■ EXERCISE TEXT ■
== == ==

The Pistolekors family (also von Pistohlkors) is a Baltic-German noble family of Finnish origin. It is immatriculated into Swedish House of Nobility 1647 and into Finnish House of Nobility 1818. Nowadays the family still lives in Germany and Baltic States.

== History ==
The progenitor of the family was a soldier Yrjänä Ollinpoika (Göran Olofsson) from Sääminki, who was ennobled by Queen Christina by letters patent 22 February 1645, according to the unverified story for saving the life of King Gustavus Adolphus with a pistol in Sztum 1629. His six sons became officers, Erik is the ancestor of the branch in Livonia (von Pistohlkors), Abraham became the commandant of Olavinlinna.

In older genealogical literature it has been said that the Pistolekors family descended from the Scotts of Craighall, but there is no proof to that, more likely from Partanen family, as based on literature, Yrjänä Ollinpoika was using Partanen seal.

==Notable members==
- Laura Netzel, née Pistolekors (1839–1927), composer
- Olga Pistohlkors (1865–1929), later Princess Paley, second wife of Grand Duke Paul Alexandrovich of Russia
- Alexander Pistohlkors (1885–1941), guard officer
- Alexandra Pistohlkors (née Taneyeva; 1888–1963)
- Marianne Pistohlkors (1890–1976), actress

==Literature==
- Nuolivaara, Kirsti (1999) Pistolekorsit-Keitä he olivat? Savonlinnan pääkirjasto, Family history books (ykl 99.31) www.finna.fi
- Pistohlkors, Harry Nikolai von. Nachrichten über die Adelsgeschlechter Scott of Craighall, Pistolekors und von Pistohlkors. Im Auftrag des Familienverbandes derer von Pistohlkors zusammengestellt in den Jahren 1894−1914. Teil I. Dorpat: Gedruckt bei H. Laakmann, 1914.

== == ==

■ SUPPLIED DATA ■

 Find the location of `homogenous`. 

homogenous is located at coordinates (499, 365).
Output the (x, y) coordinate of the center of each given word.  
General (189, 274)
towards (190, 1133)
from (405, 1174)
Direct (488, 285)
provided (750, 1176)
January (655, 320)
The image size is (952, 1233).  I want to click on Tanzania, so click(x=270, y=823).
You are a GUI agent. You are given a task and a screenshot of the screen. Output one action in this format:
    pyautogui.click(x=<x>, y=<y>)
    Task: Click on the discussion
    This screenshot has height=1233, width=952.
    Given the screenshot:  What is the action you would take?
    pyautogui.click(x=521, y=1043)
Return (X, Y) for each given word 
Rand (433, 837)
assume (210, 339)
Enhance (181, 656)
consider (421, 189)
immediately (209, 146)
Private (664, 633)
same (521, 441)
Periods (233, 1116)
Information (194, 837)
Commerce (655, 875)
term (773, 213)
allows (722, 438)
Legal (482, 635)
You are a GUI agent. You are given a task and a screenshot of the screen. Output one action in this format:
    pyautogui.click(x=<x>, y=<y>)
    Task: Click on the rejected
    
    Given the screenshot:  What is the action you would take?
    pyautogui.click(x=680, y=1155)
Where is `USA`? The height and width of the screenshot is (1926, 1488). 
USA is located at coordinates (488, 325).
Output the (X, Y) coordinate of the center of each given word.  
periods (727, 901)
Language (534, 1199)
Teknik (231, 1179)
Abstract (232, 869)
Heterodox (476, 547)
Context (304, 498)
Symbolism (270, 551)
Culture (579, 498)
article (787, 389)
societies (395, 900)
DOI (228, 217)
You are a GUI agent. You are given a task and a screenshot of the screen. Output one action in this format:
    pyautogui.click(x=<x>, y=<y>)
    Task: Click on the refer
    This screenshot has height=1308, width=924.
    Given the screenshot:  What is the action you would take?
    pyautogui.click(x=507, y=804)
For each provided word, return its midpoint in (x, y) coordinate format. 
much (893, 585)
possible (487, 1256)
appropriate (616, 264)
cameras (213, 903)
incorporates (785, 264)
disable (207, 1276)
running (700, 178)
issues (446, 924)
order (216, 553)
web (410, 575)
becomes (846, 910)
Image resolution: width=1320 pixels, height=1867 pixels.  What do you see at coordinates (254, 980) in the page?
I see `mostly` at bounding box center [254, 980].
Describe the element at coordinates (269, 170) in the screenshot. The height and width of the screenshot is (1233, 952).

== == ==

■ WHAT TO WORK ON ■
Please return everything in the Pistolekors text from "In older genealogical" down to "(née Taneyeva; 1888–1963)", copied without changes. The rows have no connection to the Pistolekors text.

■ ANSWER TO THIS TASK ■
In older genealogical literature it has been said that the Pistolekors family descended from the Scotts of Craighall, but there is no proof to that, more likely from Partanen family, as based on literature, Yrjänä Ollinpoika was using Partanen seal.

==Notable members==
- Laura Netzel, née Pistolekors (1839–1927), composer
- Olga Pistohlkors (1865–1929), later Princess Paley, second wife of Grand Duke Paul Alexandrovich of Russia
- Alexander Pistohlkors (1885–1941), guard officer
- Alexandra Pistohlkors (née Taneyeva; 1888–1963)